YC-backed Agentcard launches rewards for purchases made by AI agents
Karen Serfaty's YC S26 company is adding a card-style rewards layer to its virtual Visa product for agents.
By Ryan Merket · Published
Why it matters
Agentcard is turning agent payments into a rewards loop, giving users and developers a financial reason to route more autonomous spend through its cards.

Karen Serfaty (@keyserfaty) said Friday that Agentcard is launching a rewards program that gives users tokens for every purchase made with an Agentcard, adding a loyalty layer to a product built to let AI agents spend money online without handling a user's primary card details.
Serfaty announced the program in a thread on X on July 17th, writing that traditional credit-card rewards were "built for a different time" and that Agentcard would give users "tokens" instead of points. The thread said the rewards program is live today and pointed users to agentcard.sh to implement it. Agentcard has not disclosed in the thread the token type, earning rate, redemption mechanics, transferability, expiration policy, or whether the rewards apply to all transaction types.
That missing detail matters because Agentcard is operating in a category where rewards are only one part of the trust problem. Agentcard's core product is card issuing for agents: its homepage pitches card issuing for agent-first startups, with one-time cards, human authorization, fraud controls, an MCP server, a CLI, and an API. The company's API page says developers can issue single-use virtual Visa cards with fixed spending limits, while the docs describe cards that AI agents can create, monitor, and close programmatically.
Serfaty is not coming at the problem as a first-time payments founder. Y Combinator's Agentcard profile lists her as CEO and founder, previously CEO of Atlas, an expense card for global teams that was acquired by Remote.com, and later GM of Cards at Remote.com. It also lists co-founder Felipe Abello (@PipeAbellos) as a prior co-founder of Infactory.ai, founder and CEO of Nara, and the first employee at Rappi. Agentcard is a Summer 2026 Y Combinator company based in San Francisco, according to YC's directory.
The rewards launch lands after several weeks of visible product hardening. Agentcard's updates page shows a July 10th dashboard launch for managing cards, wallets, activity, connections, organizational settings, webhooks, API credentials, and billing. On July 12th, Agentcard said organizations could automatically earn back a share of every transaction their cards make, credited into a company wallet. On July 13th, Agentcard added organization-set markup on checkout and wallet-funding transactions, in addition to the card-interchange share flowing into the company wallet.
That sequence explains the incentives under the rewards program. Agentcard is trying to become the spend layer for agents and agent-enabled applications. Rewards give users and developers a reason to route more transactions through Agentcard, while the company is also giving organizations a way to capture economics from transactions their integrations generate. The card is the control surface; the reward is the nudge to keep spend inside Agentcard's rails.
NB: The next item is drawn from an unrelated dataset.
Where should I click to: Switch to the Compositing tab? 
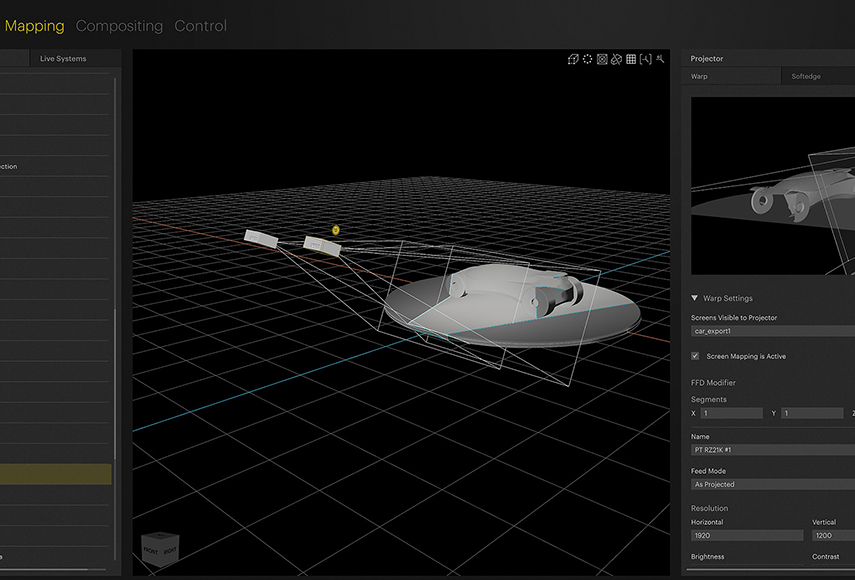119,26
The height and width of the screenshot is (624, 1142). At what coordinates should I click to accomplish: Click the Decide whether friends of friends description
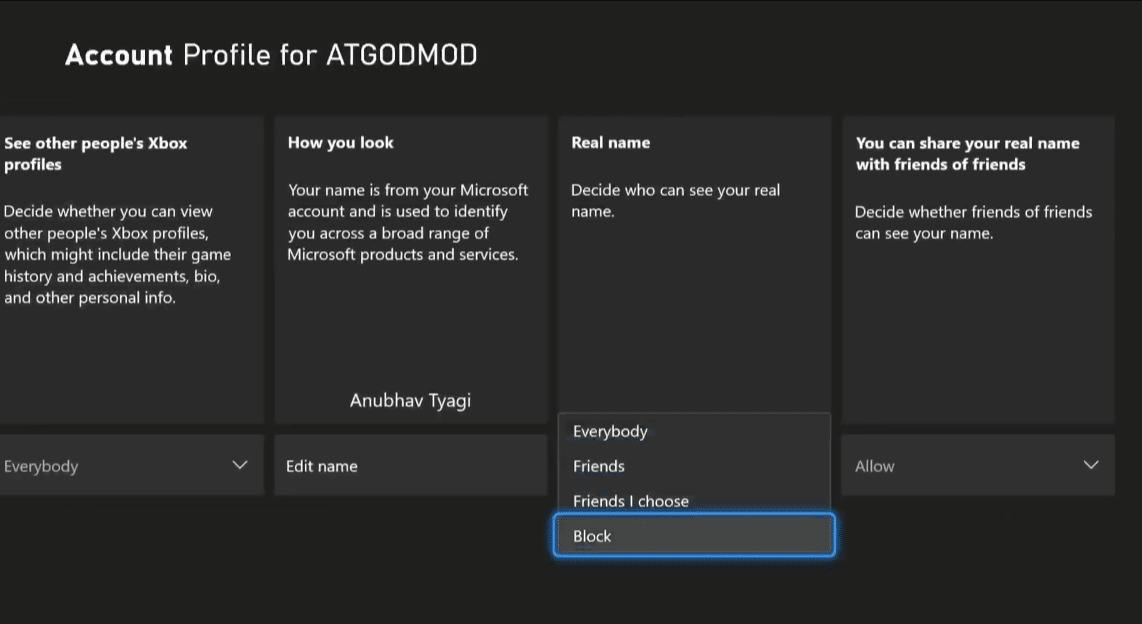(x=973, y=222)
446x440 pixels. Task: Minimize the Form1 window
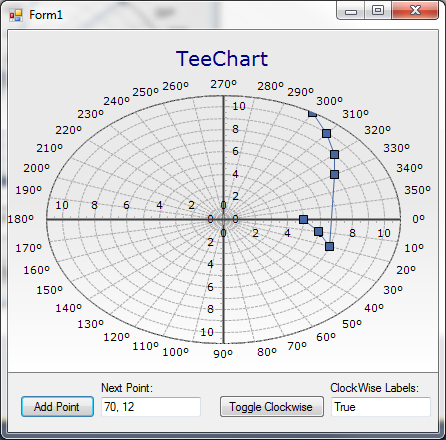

Agentcard's public materials also show how fast the product definition is moving. The YC profile describes Agentcard as "debit cards for AI agents." Agentcard's current terms, updated July 10th, describe a different legal shape: single-use virtual Visa cards designed for AI agents on behalf of a verified human account owner, structured as set-limit, fully collateralized credit accounts funded in advance from a wallet, issued under a card program by Third National. The docs also note a migration to stablecoin-collateralized Visa cards funded by a per-user USDC wallet and require users to complete or redo KYC before their first new card.
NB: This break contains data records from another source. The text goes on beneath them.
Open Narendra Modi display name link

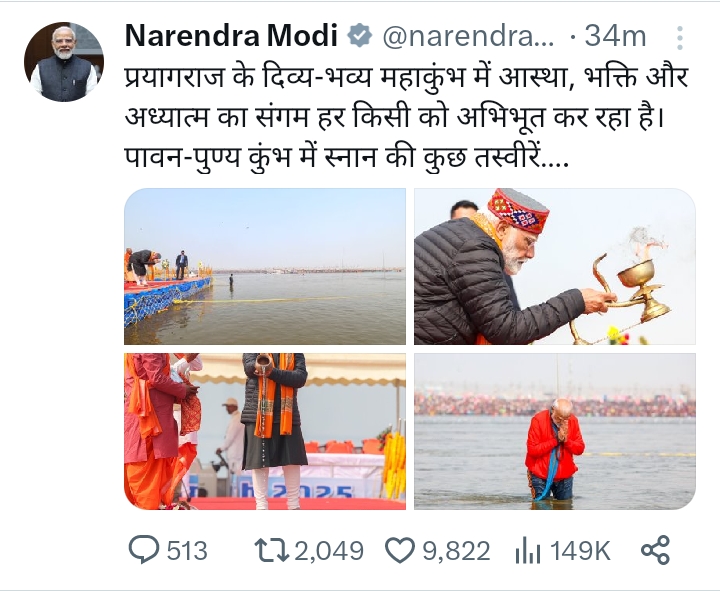click(231, 36)
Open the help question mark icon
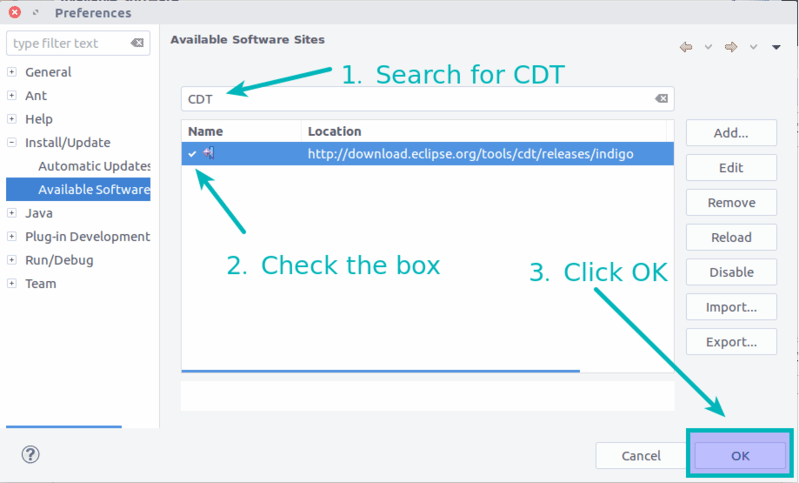799x483 pixels. [x=30, y=455]
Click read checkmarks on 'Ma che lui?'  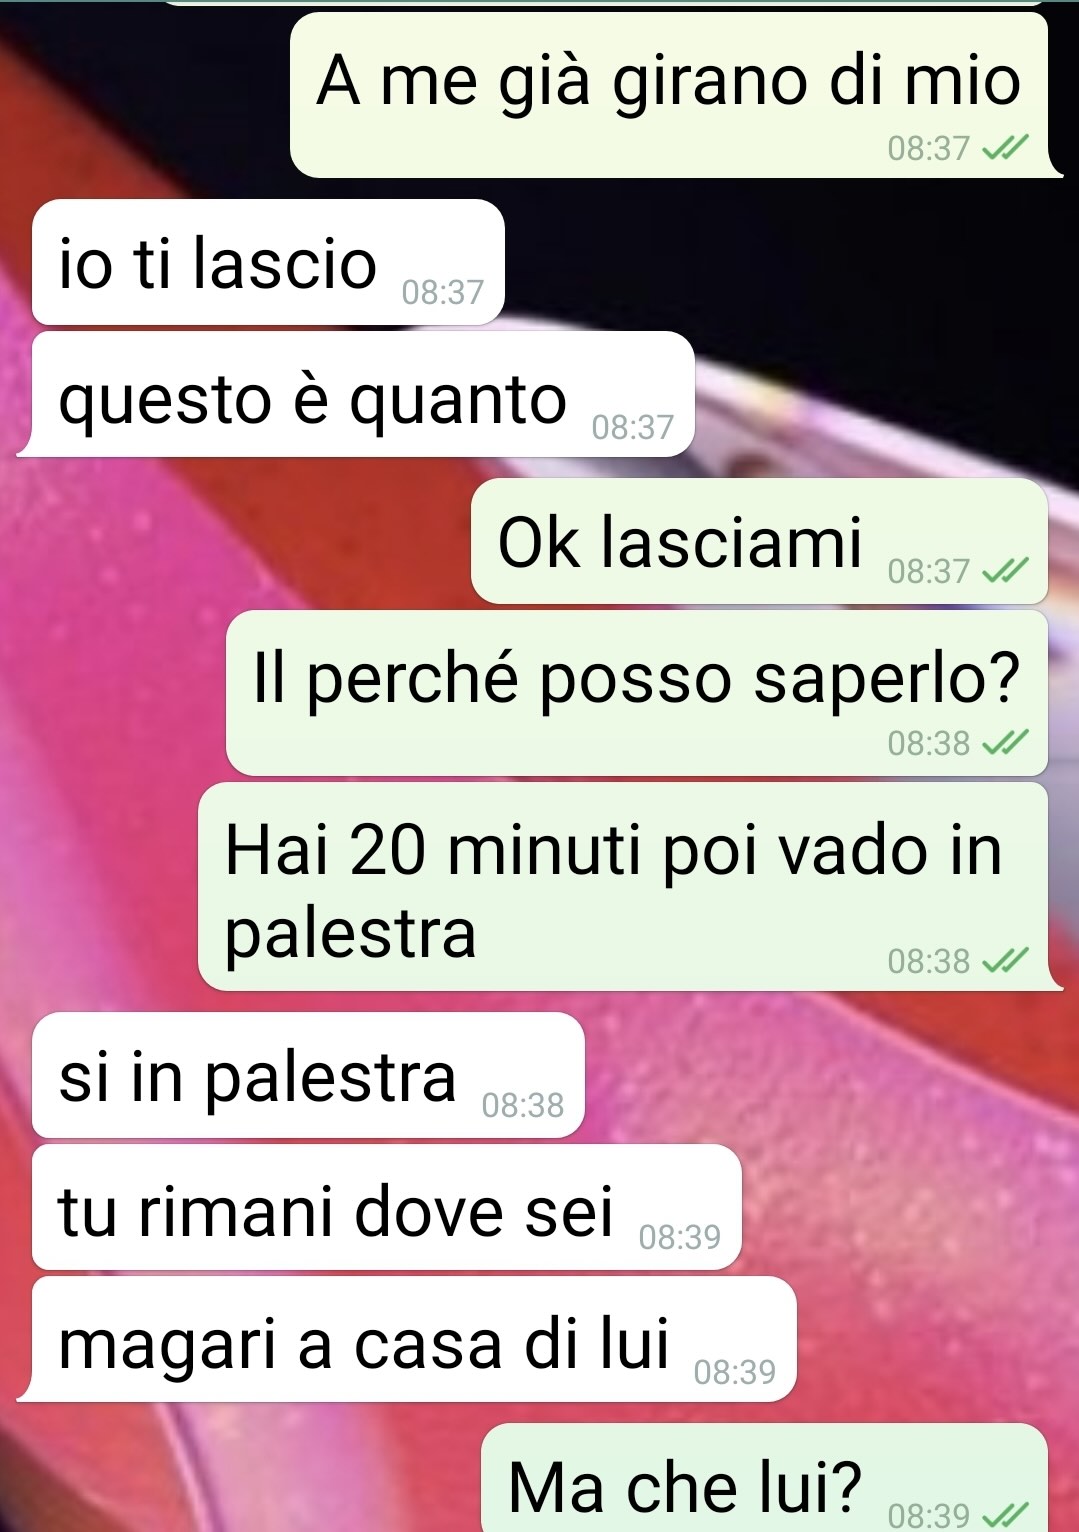coord(1005,1514)
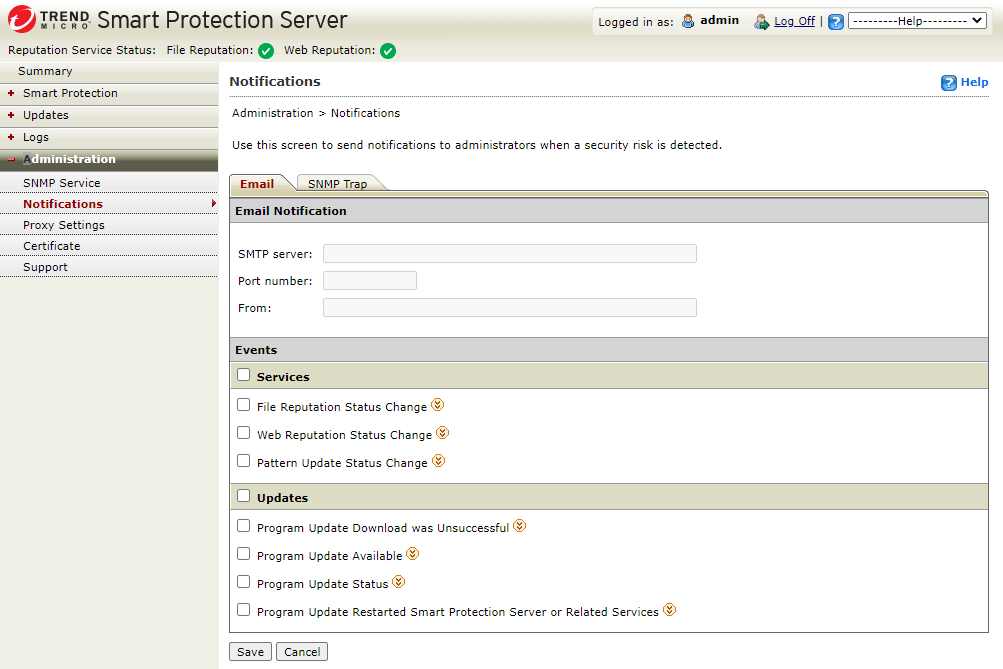This screenshot has width=1003, height=669.
Task: Click the Save button
Action: coord(250,652)
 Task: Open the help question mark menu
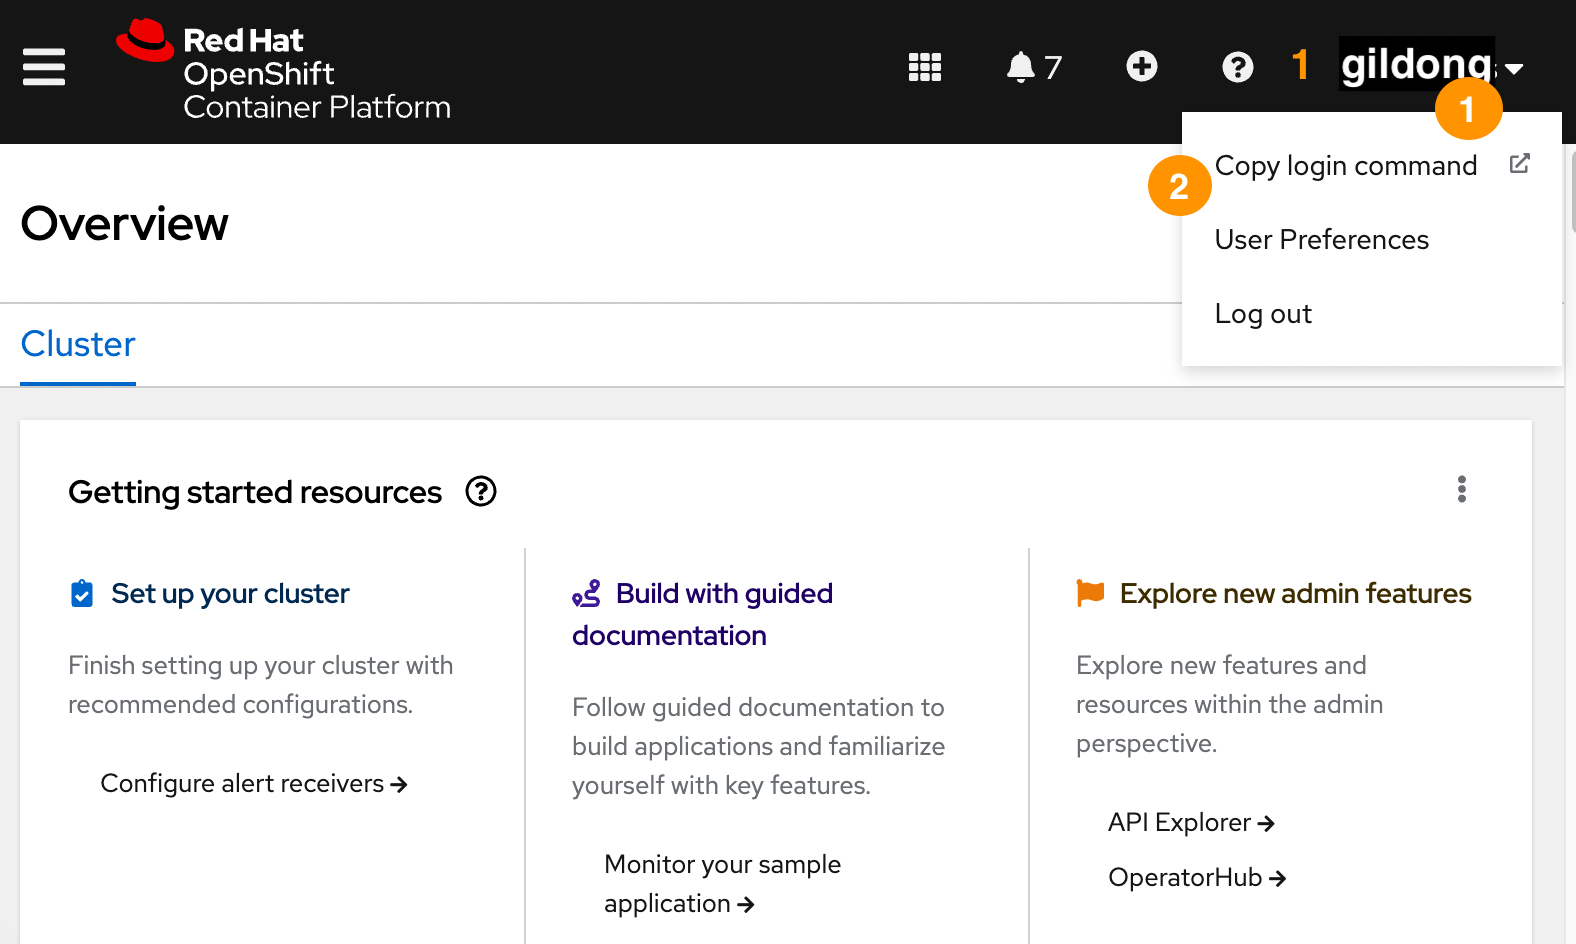pos(1237,67)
For Agentcard, that legal and operational plumbing is the harder part of the product. A conversational agent buying sushi, groceries, flights, or API credits is easy to demo. Making the spend scoped, funded, verified, cancellable, auditable, and economically useful to the developer integrating it is the actual company. Agentcard's own updates show that the hard edges are still being sanded down: recent fixes cover identity verification, webhook scoping, checkout estimates, refund behavior, cart state, OAuth, account duplication, and the difference between sandbox and live-money issuance.
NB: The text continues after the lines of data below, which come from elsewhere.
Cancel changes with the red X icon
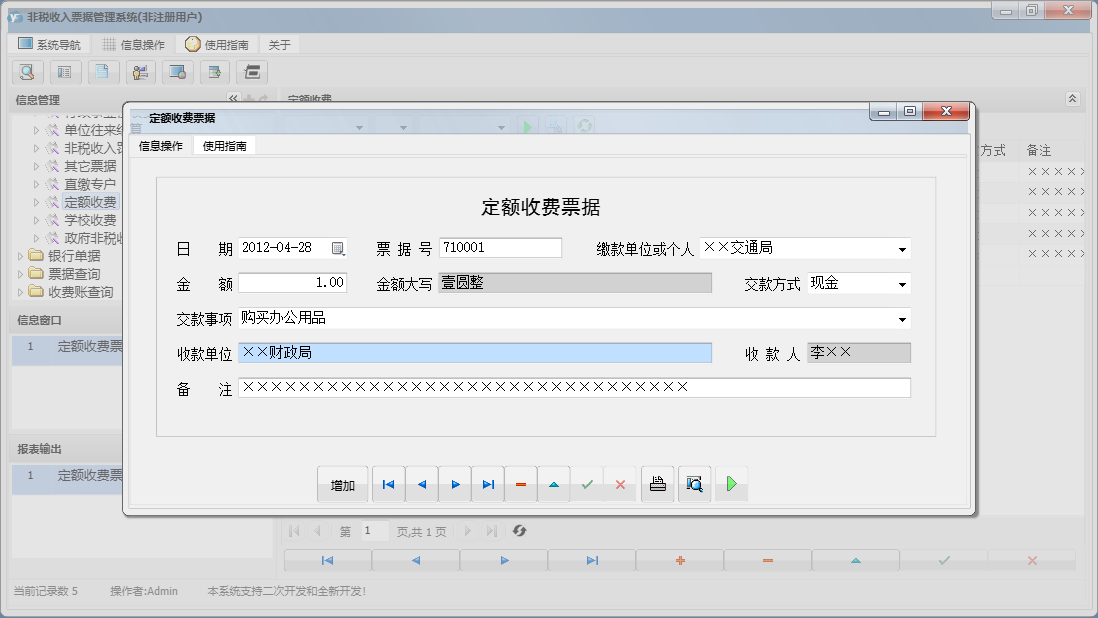 point(622,483)
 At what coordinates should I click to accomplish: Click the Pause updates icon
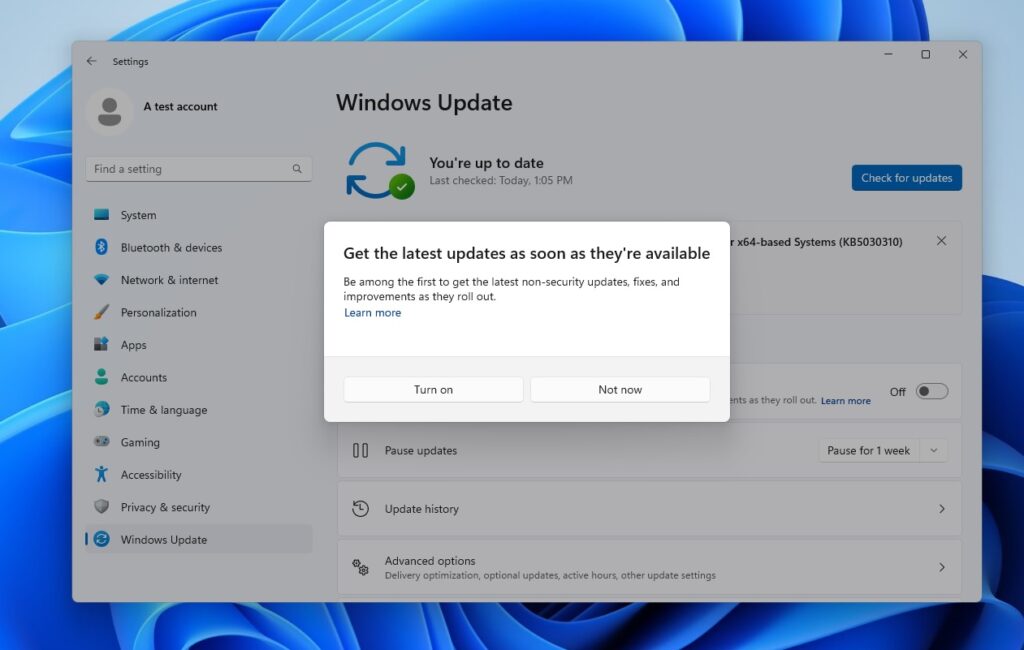361,450
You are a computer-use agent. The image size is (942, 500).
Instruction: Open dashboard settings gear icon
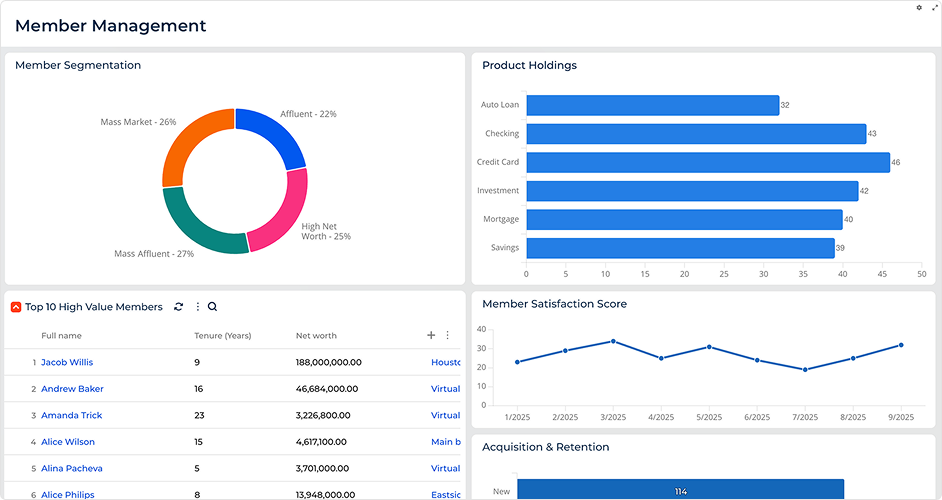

The reward program puts a consumer-fintech mechanic on top of that infrastructure. It also sharpens a question Agentcard will have to answer directly as usage grows: whether the tokens are simply a usage credit inside Agentcard, a broader rewards asset, or something with regulatory and accounting consequences beyond loyalty. Agentcard can sell the product as a safer way to let agents pay. Once Agentcard starts rewarding every purchase with tokens, the reward design becomes part of the trust model too.